The U.S. Department of Housing and Urban Development (HUD) is pushing back against a report that said the Federal Housing Administration (FHA), a major backer of residential mortgages, could require a bailout.

On HUD's Web site, Raphael Bostic, HUD's assistant secretary for policy development and research, responded to the report, commissioned by the American Enterprise Institute and conducted by the University of Pennsylvania's Wharton School. He defended the FHA Mutual Mortgage Insurance Fund's strength, particularly on the basis on its business since January 2009.

He wrote that while older mortgages underwritten between 2000 and 2008 are expected to cause losses of over $26 billion, loans in the last two years have a net value of $18 billion. Business in 2012 is expected to add $9 billion to the fund, wrote Bostic, and the FHA's liquid assets are $400 million higher than one year ago. Bostic added that the FHA's borrowers in 2010 and 2011 had much better buyer quality. And while the company has grown to around a third of the mortgage market, the deliquency rate for mortgage loans is around 1 percent for 2010, down from over 6 percent in 2007 and 2008, according to Bostic.

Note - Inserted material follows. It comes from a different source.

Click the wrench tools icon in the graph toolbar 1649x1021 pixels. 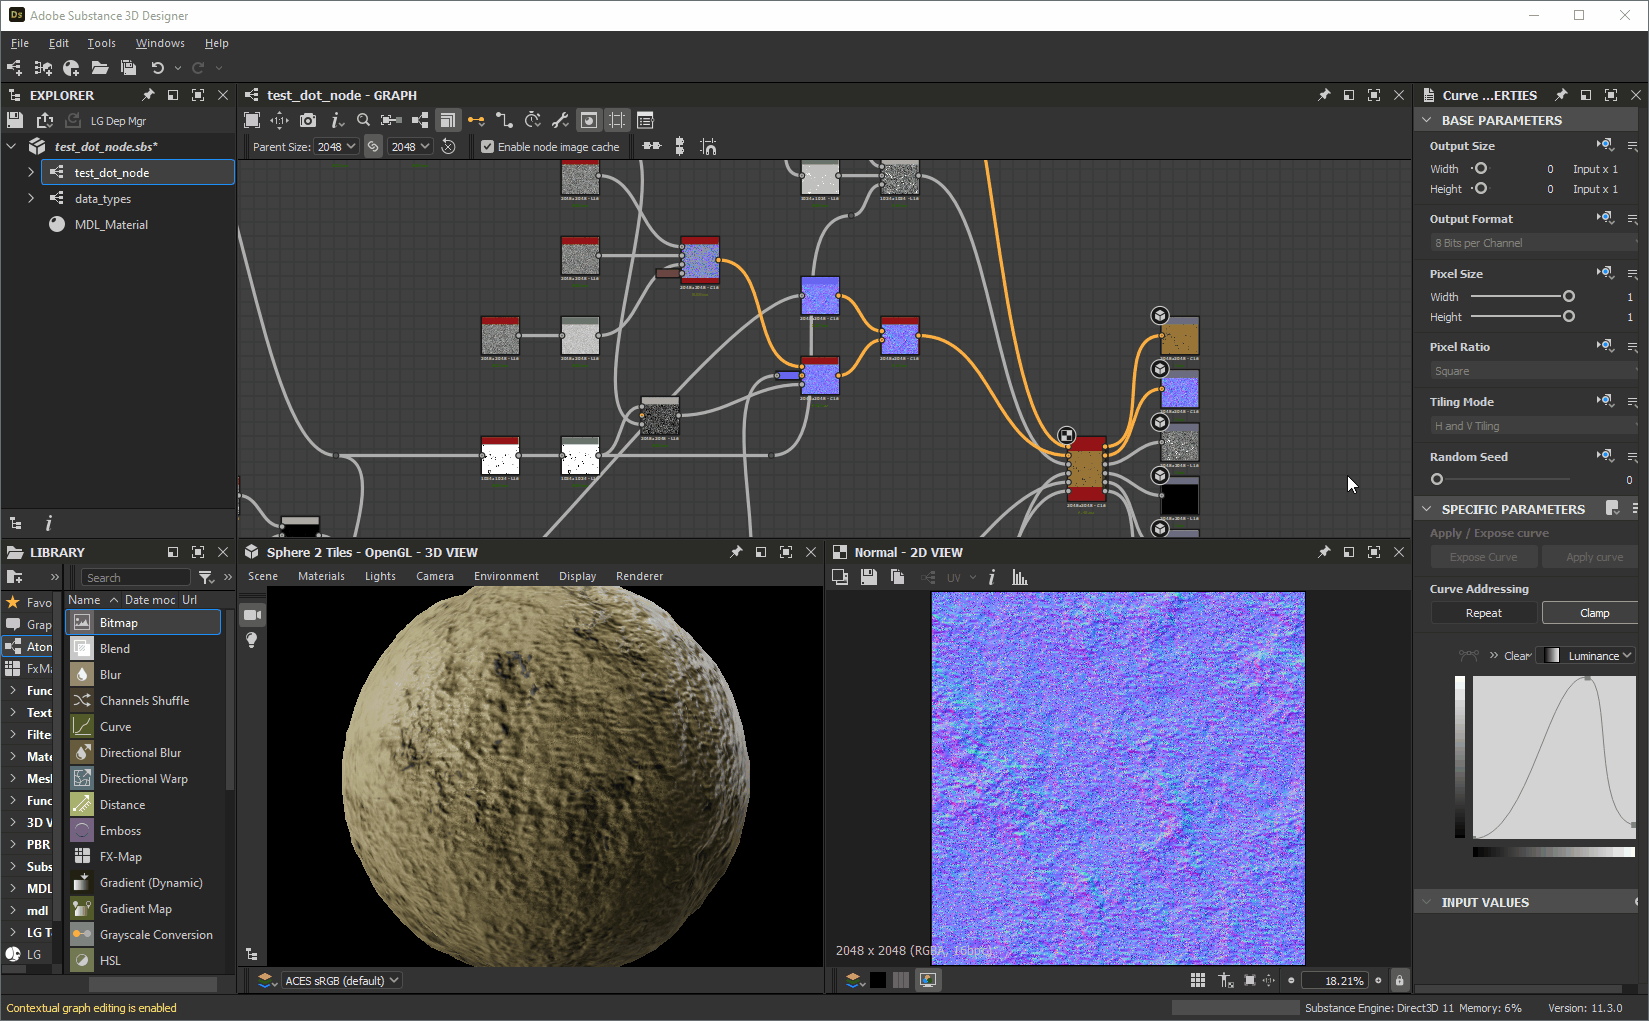(x=560, y=120)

The Wharton report said that up to 1 million high-risk loans were made to borrowers who did not make downpayments with their own money using the federal government's first-time homebuyer tax credit. Bostic wrote that the figure was completely false and irresponsible, noting that around 700,000 borrowers made the downpayments themselves, while only 277,000 received gifts from a relative.

The FHA's fund remains highly dependent on home prices, and a 4 to 5 percent overall decline over the next year could force the FHA to seek outside assistance, likely in the form of taxpayers. But Bostic wrote that while the future of the housing market was uncertain, he defended the FHA's current lines of business, which was increasing funds and reducing deliquency rates with stronger underwriting.

Put simply, while FHA's future may be linked to the future of our housing market, FHA -- representing a third of the market -- is also essential to the recovery of our housing market, wrote Bostic. Providing access to credit for homebuyers of all income ranges and in all communities, and stabilizing our housing market, has been FHA's mission for nearly eight decades. And the only prediction I'm willing to make is that it will continue to do so.